ASSIGNMENT — Print each record below character for character.

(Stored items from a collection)

....

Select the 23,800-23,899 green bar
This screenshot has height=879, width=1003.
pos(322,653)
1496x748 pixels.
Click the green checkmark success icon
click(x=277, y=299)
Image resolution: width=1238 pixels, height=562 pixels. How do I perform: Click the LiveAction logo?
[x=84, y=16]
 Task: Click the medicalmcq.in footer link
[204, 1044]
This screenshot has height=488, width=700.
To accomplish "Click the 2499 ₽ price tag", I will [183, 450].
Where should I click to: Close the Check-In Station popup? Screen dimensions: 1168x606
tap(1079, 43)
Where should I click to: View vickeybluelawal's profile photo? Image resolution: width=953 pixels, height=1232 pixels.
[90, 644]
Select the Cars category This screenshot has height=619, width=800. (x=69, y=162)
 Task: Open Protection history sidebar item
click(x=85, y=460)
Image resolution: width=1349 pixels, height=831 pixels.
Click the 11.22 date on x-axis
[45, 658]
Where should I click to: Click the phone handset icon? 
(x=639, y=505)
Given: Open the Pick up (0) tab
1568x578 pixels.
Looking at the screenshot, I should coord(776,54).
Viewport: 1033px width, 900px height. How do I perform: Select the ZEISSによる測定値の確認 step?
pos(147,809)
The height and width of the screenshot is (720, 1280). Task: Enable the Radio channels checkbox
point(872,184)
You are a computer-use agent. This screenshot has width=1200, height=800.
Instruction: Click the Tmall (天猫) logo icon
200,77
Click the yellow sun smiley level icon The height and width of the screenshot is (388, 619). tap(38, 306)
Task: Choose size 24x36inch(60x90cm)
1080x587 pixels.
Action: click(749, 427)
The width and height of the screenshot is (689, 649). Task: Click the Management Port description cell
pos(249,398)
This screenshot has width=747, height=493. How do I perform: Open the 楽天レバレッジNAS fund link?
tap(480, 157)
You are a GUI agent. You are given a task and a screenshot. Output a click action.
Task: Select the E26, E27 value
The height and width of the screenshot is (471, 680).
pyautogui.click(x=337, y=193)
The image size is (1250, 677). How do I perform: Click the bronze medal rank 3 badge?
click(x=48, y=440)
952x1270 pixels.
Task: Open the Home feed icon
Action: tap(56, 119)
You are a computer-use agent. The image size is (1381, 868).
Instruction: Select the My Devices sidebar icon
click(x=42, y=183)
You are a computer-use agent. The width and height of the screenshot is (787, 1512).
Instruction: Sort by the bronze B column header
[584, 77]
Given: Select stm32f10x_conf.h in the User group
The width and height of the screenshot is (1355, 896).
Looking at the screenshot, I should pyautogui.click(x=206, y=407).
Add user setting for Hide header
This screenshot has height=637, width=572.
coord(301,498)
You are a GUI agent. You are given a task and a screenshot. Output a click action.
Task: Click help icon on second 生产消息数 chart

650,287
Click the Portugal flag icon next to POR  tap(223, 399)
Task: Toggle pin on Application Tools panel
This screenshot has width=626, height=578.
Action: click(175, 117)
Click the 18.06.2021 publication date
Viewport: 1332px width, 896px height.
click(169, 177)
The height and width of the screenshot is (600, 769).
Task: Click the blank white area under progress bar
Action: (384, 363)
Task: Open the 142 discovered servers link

....

RESULT OF THE EXERCISE —
Select the 23,800-23,899 green bar
This screenshot has height=879, width=1003.
pos(322,653)
1496x748 pixels.
Click the green checkmark success icon
click(x=277, y=299)
Image resolution: width=1238 pixels, height=562 pixels. How do I perform: Click the LiveAction logo?
[x=84, y=16]
 Task: Click the medicalmcq.in footer link
[204, 1044]
This screenshot has height=488, width=700.
To accomplish "Click the 2499 ₽ price tag", I will [183, 450].
Where should I click to: Close the Check-In Station popup? Screen dimensions: 1168x606
tap(1079, 43)
Where should I click to: View vickeybluelawal's profile photo? Image resolution: width=953 pixels, height=1232 pixels.
[90, 644]
Select the Cars category This screenshot has height=619, width=800. (x=69, y=162)
 Task: Open Protection history sidebar item
click(x=85, y=460)
Image resolution: width=1349 pixels, height=831 pixels.
Click the 11.22 date on x-axis
[45, 658]
Where should I click to: Click the phone handset icon? 
(x=639, y=505)
Given: Open the Pick up (0) tab
1568x578 pixels.
Looking at the screenshot, I should coord(776,54).
Viewport: 1033px width, 900px height. How do I perform: Select the ZEISSによる測定値の確認 step?
pos(147,809)
The height and width of the screenshot is (720, 1280). Task: Enable the Radio channels checkbox
point(872,184)
You are a computer-use agent. This screenshot has width=1200, height=800.
Instruction: Click the Tmall (天猫) logo icon
200,77
Click the yellow sun smiley level icon The height and width of the screenshot is (388, 619). tap(38, 306)
Task: Choose size 24x36inch(60x90cm)
1080x587 pixels.
Action: click(749, 427)
The width and height of the screenshot is (689, 649). Task: Click the Management Port description cell
pos(249,398)
This screenshot has width=747, height=493. How do I perform: Open the 楽天レバレッジNAS fund link?
tap(480, 157)
You are a GUI agent. You are given a task and a screenshot. Output a click action.
Task: Select the E26, E27 value
The height and width of the screenshot is (471, 680).
pyautogui.click(x=337, y=193)
The image size is (1250, 677). How do I perform: Click the bronze medal rank 3 badge?
click(x=48, y=440)
952x1270 pixels.
Task: Open the Home feed icon
Action: tap(56, 119)
You are a computer-use agent. The image size is (1381, 868).
Instruction: Select the My Devices sidebar icon
click(x=42, y=183)
You are a computer-use agent. The width and height of the screenshot is (787, 1512).
Instruction: Sort by the bronze B column header
[584, 77]
Given: Select stm32f10x_conf.h in the User group
The width and height of the screenshot is (1355, 896).
Looking at the screenshot, I should pyautogui.click(x=206, y=407).
Add user setting for Hide header
This screenshot has height=637, width=572.
coord(301,498)
You are a GUI agent. You are given a task and a screenshot. Output a click action.
Task: Click help icon on second 生产消息数 chart

650,287
Click the Portugal flag icon next to POR  tap(223, 399)
Task: Toggle pin on Application Tools panel
This screenshot has width=626, height=578.
Action: click(175, 117)
Click the 18.06.2021 publication date
Viewport: 1332px width, 896px height.
click(169, 177)
The height and width of the screenshot is (600, 769).
Task: Click the blank white area under progress bar
Action: (384, 363)
Task: Open the 142 discovered servers link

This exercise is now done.